*What is needed*: Write the next part of the article about the animated series YooHoo & Friends, starting after its final sentence; the article appears first, and the material that follows it is not part of it.

*Passage*:
::::

YooHoo & Friends is an animated series, produced by Toonzone Studios and is loosely based on the Korean children's toyline of the same name by Aurora World. Created by David Feiss, the series both serves as a gag dub and retelling of the original 2009 South Korean animated series based on the YooHoo and Friends franchise, with changes being made so western audiences to relate to the series more. The series follows a group of corrupt corporate executives who are turned into the eponymous animal gang by Father Time who tasks them to go around the world and fix all of the environmental disasters that they caused. The series debuted on January 8, 2012, airing in Latin America on Cartoon Network, in the UK on Pop and in Australia on ABC.

Plot
YooHoo & Friends is about five executives who work for a fictional corporation called Nasty Corp. When Mother Nature notices that they've been slowly destroying the earth through water, air, and land pollution, she pressures Father Time to stop them from completely destroying the Earth by turning them into five baby animals. Together, Lemmee the sourpuss, Roodee the inventor, Pammee the princess, Chewoo the optimist, and YooHoo the leader save the world from all the environmental disasters they caused as their human-selves, in return for the gemstones Father Time planted in the locations they visit. When all of the gems are found, the Furry 5 can make a wish to become human again.

Each episode includes a narration from Father Time as he goes back to certain past time periods and adjusts them.

Characters

Main Characters
 Father Time (voiced by Flavor Flav) controls time and acts as the narrator of the series, introducing each episode. He gives the Furry 5 the task to fix all the environmental destruction they caused as executives and find gemstones along the way that will allow them to make a wish and become human again.
 Mother Nature (voiced by Mara Kay) is Father Time's wife. She was hurt and angered by Nasty Corporation's environmental destruction and ordered Father Time to stop them immediately. She loves her husband and always tries to keep him on track with the Furry 5 and their task to find the gemstones.

::::

*Given material*:
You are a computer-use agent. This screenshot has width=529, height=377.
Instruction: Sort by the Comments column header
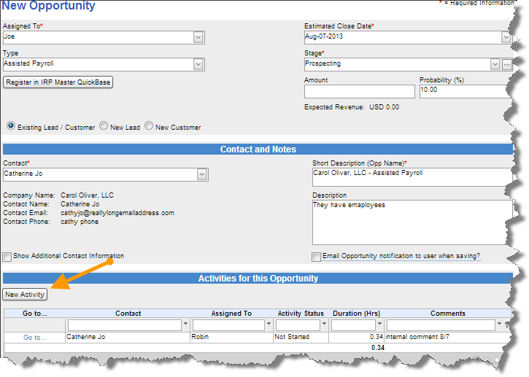[447, 314]
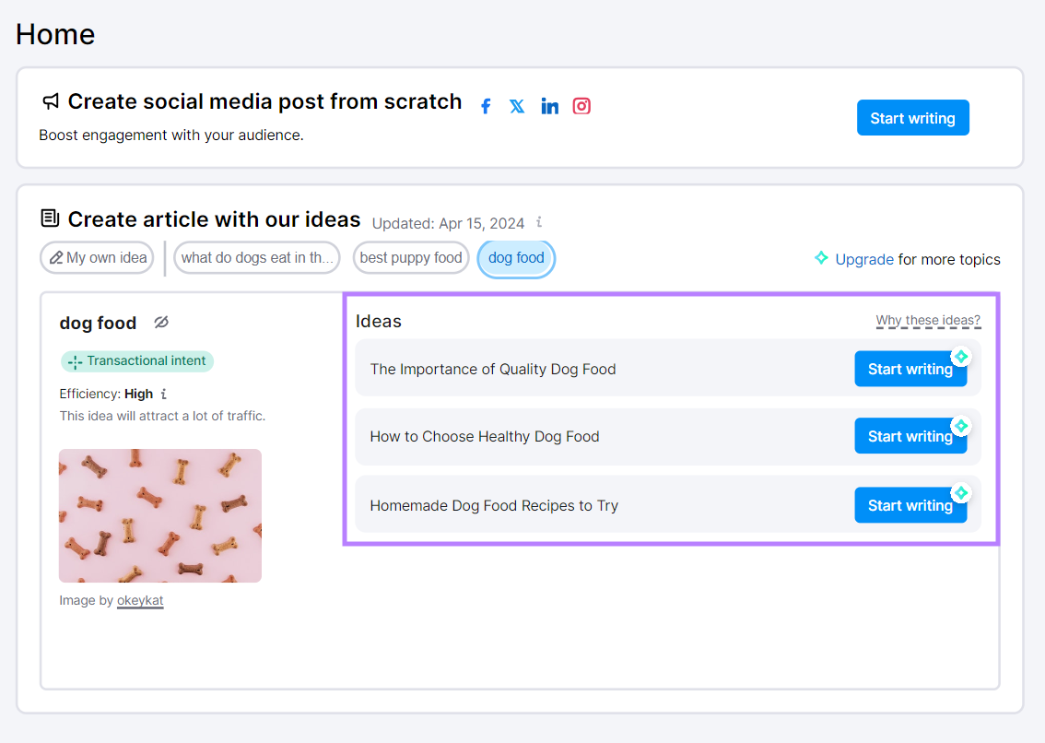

::::

*The reply*:
 YooHoo (voiced by Cedric Themole) is a bush baby and the leader of the Furry 5 who guides the others in search for gemstones. He has cream and grey fur, blue eyes and a blue and grey striped tail.
 Lemmee (voiced by Mark Mathison) is a ring-tailed lemur and the sourpuss. He constantly tries to convince the others that he should be the leader instead of YooHoo. He has grey and black fur, yellow eyes and a grey and white striped tail.
 Roodee (voiced by Jan Bos) is a capuchin monkey and the inventor. He has brown fur and yellow eyes.
 Pammee (voiced by Michelle Brezinski) is a fennec fox and the princess. She has a connection to nature and can understand when an animal is hurt or a tree is thirsty. She has white fur, pink eyes and a pink and white striped tail.
 Chewoo (voiced by Mara Kay) is a red squirrel and the cheerleader. She is always excited and happy, even in the most dangerous of situations. She has red and white fur and pink eyes.

Recurring Characters
 Pookee 1, 2 and 16 (voiced by Mark Mathison, Jesse Innocalla and Cedric Themole respectively) are a trio of meerkats who try to steal the Furry 5's gems to make their wish. They have brown fur, green eyes and purple, pink and yellow eye markings and tail tips.
 Santa Claus (voiced by David Feiss) is Father Time's next door neighbour and has a friend-enemy relationship with him.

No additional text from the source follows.